Before copying, set the images aside; then transcribe every entry below exactly.

=-=-=-=-=

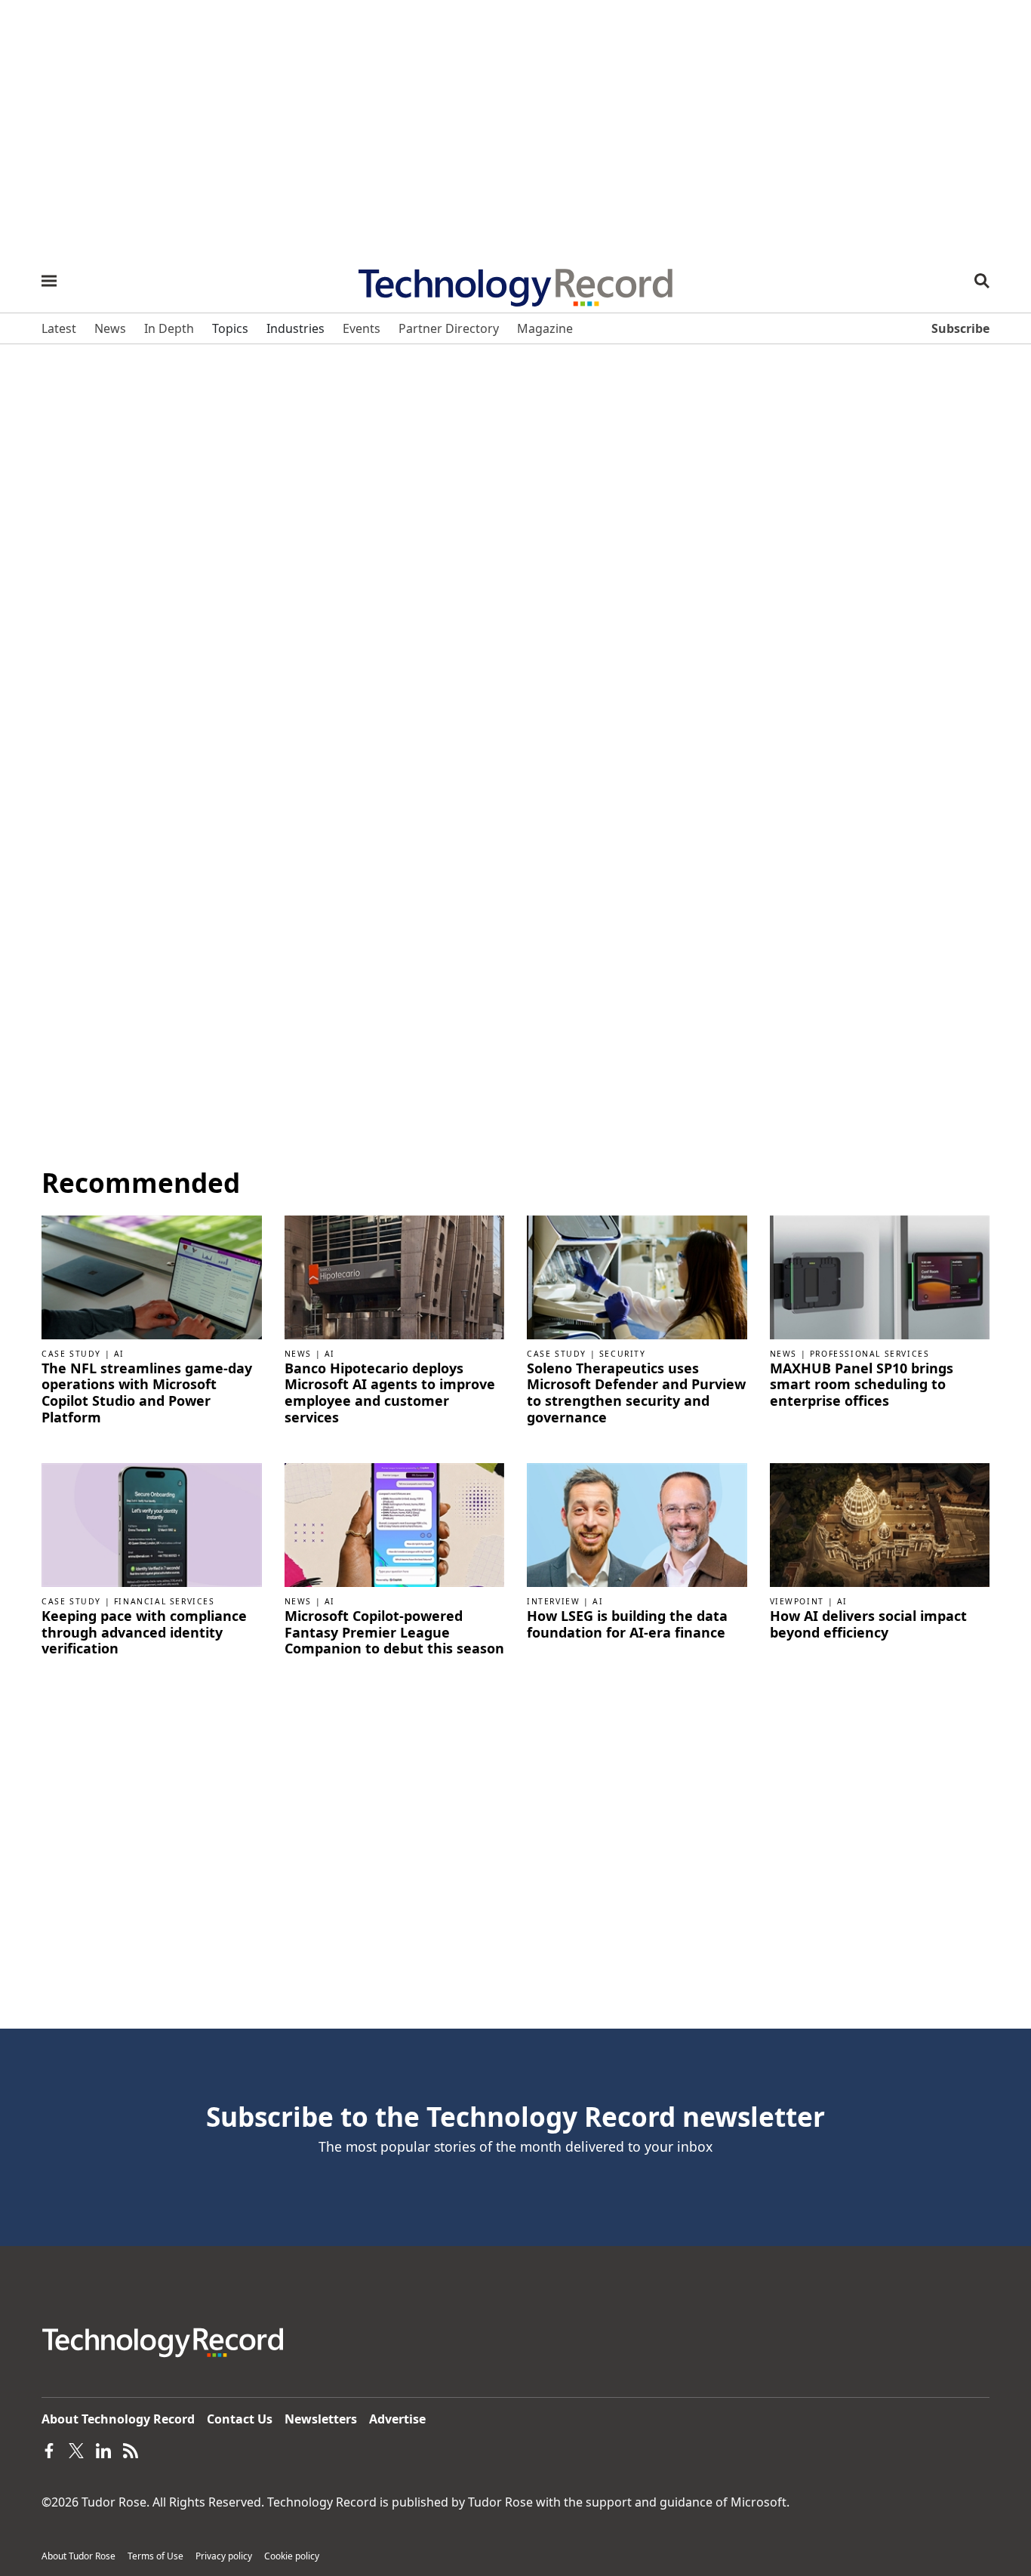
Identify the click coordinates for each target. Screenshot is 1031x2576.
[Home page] (515, 282)
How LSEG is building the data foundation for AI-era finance (627, 1624)
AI (119, 1353)
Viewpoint (797, 1601)
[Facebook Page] (49, 2449)
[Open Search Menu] (981, 280)
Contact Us (239, 2419)
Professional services (870, 1353)
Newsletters (321, 2419)
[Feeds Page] (130, 2449)
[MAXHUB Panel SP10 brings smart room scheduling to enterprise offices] (880, 1276)
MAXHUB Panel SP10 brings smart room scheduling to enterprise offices (861, 1385)
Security (622, 1353)
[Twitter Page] (76, 2449)
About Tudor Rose (78, 2556)
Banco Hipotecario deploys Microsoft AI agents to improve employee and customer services (390, 1392)
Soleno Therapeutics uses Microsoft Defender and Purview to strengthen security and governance (636, 1392)
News (298, 1353)
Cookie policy (291, 2556)
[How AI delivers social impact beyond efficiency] (880, 1524)
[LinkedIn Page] (103, 2449)
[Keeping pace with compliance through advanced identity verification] (152, 1524)
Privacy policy (223, 2556)
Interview (553, 1601)
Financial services (164, 1601)
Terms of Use (155, 2556)
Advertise (397, 2419)
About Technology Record (118, 2419)
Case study (71, 1353)
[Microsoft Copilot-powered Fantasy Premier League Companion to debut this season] (395, 1524)
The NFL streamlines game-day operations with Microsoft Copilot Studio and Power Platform (147, 1392)
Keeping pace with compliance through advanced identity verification (144, 1632)
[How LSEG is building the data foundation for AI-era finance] (637, 1524)
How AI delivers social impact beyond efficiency (868, 1624)
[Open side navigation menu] (49, 280)
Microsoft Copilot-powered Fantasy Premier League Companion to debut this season (394, 1632)
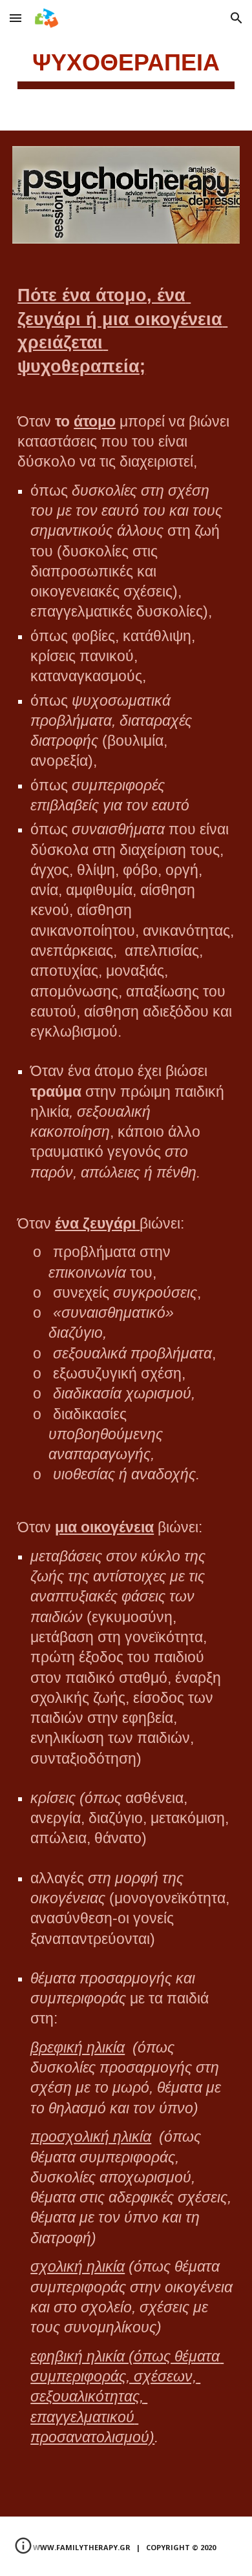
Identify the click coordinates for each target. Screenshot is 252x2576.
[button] (15, 18)
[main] (126, 65)
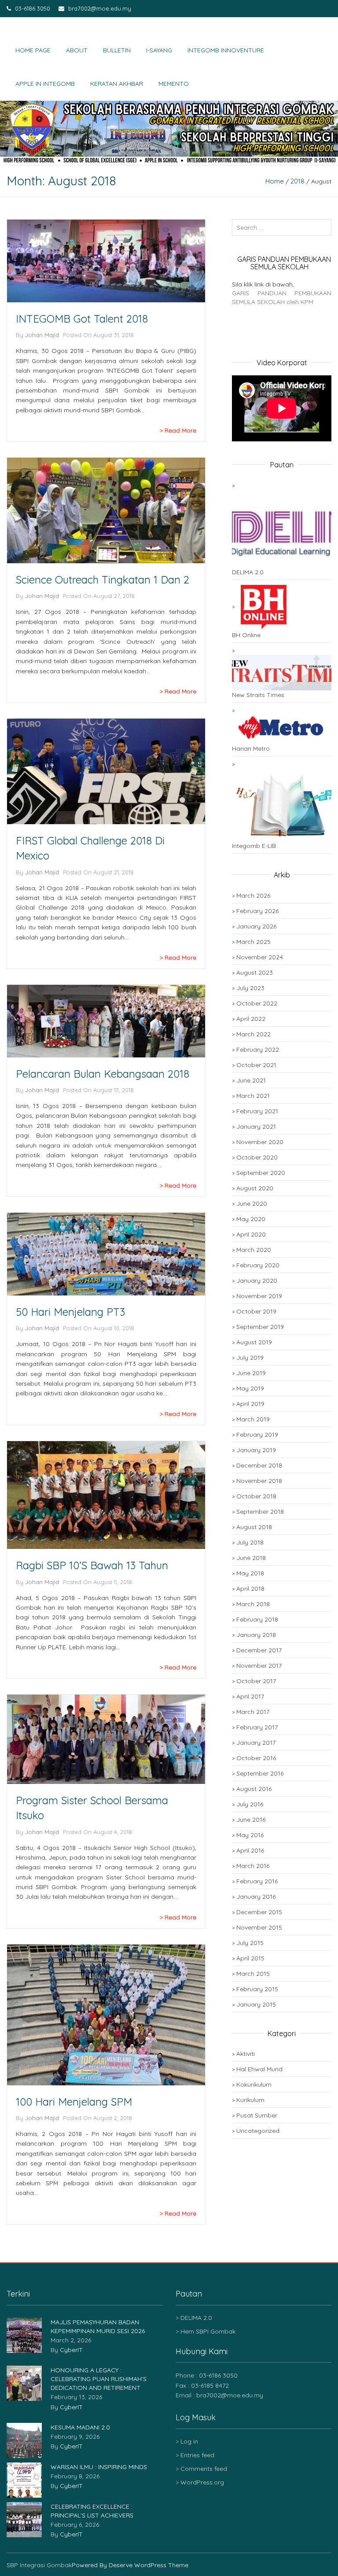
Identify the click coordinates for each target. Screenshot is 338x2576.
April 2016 (250, 1850)
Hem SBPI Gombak (207, 2331)
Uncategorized (257, 2131)
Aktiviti (245, 2054)
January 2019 (256, 1450)
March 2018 (253, 1604)
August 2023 (254, 972)
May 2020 (250, 1219)
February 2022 (257, 1049)
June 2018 (251, 1558)
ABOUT (77, 50)
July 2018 (250, 1542)
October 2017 (256, 1681)
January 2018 (256, 1635)
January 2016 (256, 1897)
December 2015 (259, 1912)
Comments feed (203, 2469)
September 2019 (260, 1327)
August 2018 (254, 1527)
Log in (189, 2441)
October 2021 (256, 1065)
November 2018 (259, 1481)
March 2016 (252, 1866)
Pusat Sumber (256, 2115)
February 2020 (257, 1265)
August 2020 (254, 1188)
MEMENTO (173, 84)
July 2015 (250, 1943)
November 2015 (259, 1927)
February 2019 (257, 1434)
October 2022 (256, 1003)
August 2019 (254, 1342)
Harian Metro (251, 748)
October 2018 (256, 1496)
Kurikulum (250, 2100)
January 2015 (256, 2004)
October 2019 (256, 1311)
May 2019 (250, 1388)
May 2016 (250, 1835)
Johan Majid (42, 334)
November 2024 (259, 957)
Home (274, 181)
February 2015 (257, 1989)
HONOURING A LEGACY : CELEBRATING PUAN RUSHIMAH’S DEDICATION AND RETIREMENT (99, 2379)
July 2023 (250, 988)
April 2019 (250, 1404)
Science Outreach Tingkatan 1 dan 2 (102, 579)
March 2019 (253, 1419)
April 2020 (251, 1234)
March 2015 (253, 1974)
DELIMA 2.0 (248, 572)
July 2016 (249, 1804)
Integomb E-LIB (254, 846)
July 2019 (250, 1357)
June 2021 (251, 1080)
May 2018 (250, 1573)
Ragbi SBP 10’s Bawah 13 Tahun (92, 1565)
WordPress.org (202, 2482)
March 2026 (253, 895)
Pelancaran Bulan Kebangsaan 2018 (102, 1073)
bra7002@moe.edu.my (98, 8)
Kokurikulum (254, 2084)
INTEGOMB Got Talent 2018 (82, 318)
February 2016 (257, 1881)
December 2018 (259, 1465)
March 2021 (253, 1096)
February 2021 (257, 1111)
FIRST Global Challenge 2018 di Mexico (90, 848)
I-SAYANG (159, 50)
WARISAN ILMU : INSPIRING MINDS (99, 2467)
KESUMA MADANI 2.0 (80, 2427)
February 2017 (257, 1727)
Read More (180, 430)
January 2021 (256, 1126)
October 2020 (257, 1157)
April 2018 (250, 1589)
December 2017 (259, 1650)
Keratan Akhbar (116, 84)
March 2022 (253, 1034)
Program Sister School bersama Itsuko (92, 1808)
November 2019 (259, 1296)
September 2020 (260, 1173)
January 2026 (256, 926)
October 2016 (256, 1758)
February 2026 (257, 911)
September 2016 (259, 1773)
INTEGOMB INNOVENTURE (225, 50)
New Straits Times (258, 694)
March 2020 (253, 1250)
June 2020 (251, 1203)
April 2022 (250, 1019)
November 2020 (259, 1142)
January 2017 (256, 1743)
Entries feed (197, 2455)
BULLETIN (117, 50)
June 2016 (250, 1820)
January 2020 (256, 1280)
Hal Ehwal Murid (259, 2069)
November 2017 (259, 1666)
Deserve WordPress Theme (148, 2565)
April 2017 (250, 1696)
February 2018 (257, 1619)
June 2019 (251, 1373)
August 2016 (254, 1789)
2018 (297, 181)
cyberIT (71, 2350)
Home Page (33, 50)
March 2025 (253, 942)
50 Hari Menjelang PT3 (70, 1311)
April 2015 (250, 1958)
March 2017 (252, 1712)
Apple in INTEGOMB (45, 84)
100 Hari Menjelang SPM (74, 2101)
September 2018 (260, 1512)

=-=-=-=-=

§ **Your solution**
Identify the click coordinates for each target. Screenshot is 1031x2576.
[Home page] (515, 282)
How LSEG is building the data foundation for AI-era finance (627, 1624)
AI (119, 1353)
Viewpoint (797, 1601)
[Facebook Page] (49, 2449)
[Open Search Menu] (981, 280)
Contact Us (239, 2419)
Professional services (870, 1353)
Newsletters (321, 2419)
[Feeds Page] (130, 2449)
[MAXHUB Panel SP10 brings smart room scheduling to enterprise offices] (880, 1276)
MAXHUB Panel SP10 brings smart room scheduling to enterprise offices (861, 1385)
Security (622, 1353)
[Twitter Page] (76, 2449)
About Tudor Rose (78, 2556)
Banco Hipotecario deploys Microsoft AI agents to improve employee and customer services (390, 1392)
Soleno Therapeutics uses Microsoft Defender and Purview to strengthen security and governance (636, 1392)
News (298, 1353)
Cookie policy (291, 2556)
[How AI delivers social impact beyond efficiency] (880, 1524)
[LinkedIn Page] (103, 2449)
[Keeping pace with compliance through advanced identity verification] (152, 1524)
Privacy policy (223, 2556)
Interview (553, 1601)
Financial services (164, 1601)
Terms of Use (155, 2556)
Advertise (397, 2419)
About Technology Record (118, 2419)
Case study (71, 1353)
[Microsoft Copilot-powered Fantasy Premier League Companion to debut this season] (395, 1524)
The NFL streamlines game-day operations with Microsoft Copilot Studio and Power Platform (147, 1392)
Keeping pace with compliance through advanced identity verification (144, 1632)
[How LSEG is building the data foundation for AI-era finance] (637, 1524)
How AI delivers social impact beyond efficiency (868, 1624)
[Open side navigation menu] (49, 280)
Microsoft Copilot-powered Fantasy Premier League Companion to debut this season (394, 1632)
Identify the click coordinates for each target. Screenshot is 252x2576.
[button] (15, 18)
[main] (126, 65)
Identify the click coordinates for each target. Screenshot is 338x2576.
April 2016 (250, 1850)
Hem SBPI Gombak (207, 2331)
Uncategorized (257, 2131)
Aktiviti (245, 2054)
January 2019 (256, 1450)
March 2018 (253, 1604)
August 2023 (254, 972)
May 2020 (250, 1219)
February 2022 (257, 1049)
June 2018 (251, 1558)
ABOUT (77, 50)
July 2018 (250, 1542)
October 2017 (256, 1681)
January 2018 (256, 1635)
January 2016 (256, 1897)
December 2015 (259, 1912)
Comments feed (203, 2469)
September 2019 (260, 1327)
August 2018 (254, 1527)
Log in (189, 2441)
October 2021 (256, 1065)
November 2018 (259, 1481)
March 2016 (252, 1866)
Pusat Sumber (256, 2115)
February 2020 (257, 1265)
August 2020 (254, 1188)
MEMENTO (173, 84)
July 2015 (250, 1943)
November 2015 (259, 1927)
February 2019 (257, 1434)
October 2022 (256, 1003)
August 2019 (254, 1342)
Harian Metro (251, 748)
October 2018 (256, 1496)
Kurikulum (250, 2100)
January 2015 (256, 2004)
October 2019 (256, 1311)
May 2019 (250, 1388)
May 2016 (250, 1835)
Johan Majid (42, 334)
November 2024 (259, 957)
Home (274, 181)
February 2015 (257, 1989)
HONOURING A LEGACY : CELEBRATING PUAN RUSHIMAH’S DEDICATION AND RETIREMENT (99, 2379)
July 2023 (250, 988)
April 2019 (250, 1404)
Science Outreach Tingkatan 1 dan 2 (102, 579)
March 2019 (253, 1419)
April 2020 (251, 1234)
March 2015 (253, 1974)
DELIMA 2.0 (248, 572)
July 2016 (249, 1804)
Integomb E-LIB (254, 846)
July 2019 (250, 1357)
June 2021 (251, 1080)
May 2018 (250, 1573)
Ragbi SBP 10’s Bawah 13 Tahun (92, 1565)
WordPress.org (202, 2482)
March 2026 (253, 895)
Pelancaran Bulan Kebangsaan 2018 (102, 1073)
bra7002@moe.edu.my (98, 8)
Kokurikulum (254, 2084)
INTEGOMB Got Talent 2018 (82, 318)
February 2016 (257, 1881)
December 2018 (259, 1465)
March 2021 (253, 1096)
February 2021 (257, 1111)
FIRST Global Challenge 2018 di Mexico (90, 848)
I-SAYANG (159, 50)
WARISAN ILMU : INSPIRING MINDS (99, 2467)
KESUMA MADANI 2.0 (80, 2427)
February 2017 (257, 1727)
Read More (180, 430)
January 2021 (256, 1126)
October 2020 (257, 1157)
April 2018 (250, 1589)
December 2017 (259, 1650)
Keratan Akhbar (116, 84)
March 2022 (253, 1034)
Program Sister School bersama Itsuko (92, 1808)
November 2019 (259, 1296)
September 2020 (260, 1173)
January 2026 (256, 926)
October 2016 (256, 1758)
February 2026 (257, 911)
September 2016 (259, 1773)
INTEGOMB INNOVENTURE (225, 50)
New Straits Times (258, 694)
March 2020 (253, 1250)
June 2020 (251, 1203)
April 2022 (250, 1019)
November 2020 (259, 1142)
January 2017 (256, 1743)
Entries feed (197, 2455)
BULLETIN (117, 50)
June 2016 (250, 1820)
January 2020 (256, 1280)
Hal Ehwal Murid (259, 2069)
November 2017 (259, 1666)
Deserve WordPress Theme (148, 2565)
April 2017 (250, 1696)
February 2018 (257, 1619)
June 2019 (251, 1373)
August 2016 (254, 1789)
2018 (297, 181)
cyberIT (71, 2350)
Home Page (33, 50)
March 2025 (253, 942)
50 Hari Menjelang PT3 (70, 1311)
April 2015 (250, 1958)
March 2017 (252, 1712)
Apple in INTEGOMB (45, 84)
100 Hari Menjelang SPM (74, 2101)
September 2018 (260, 1512)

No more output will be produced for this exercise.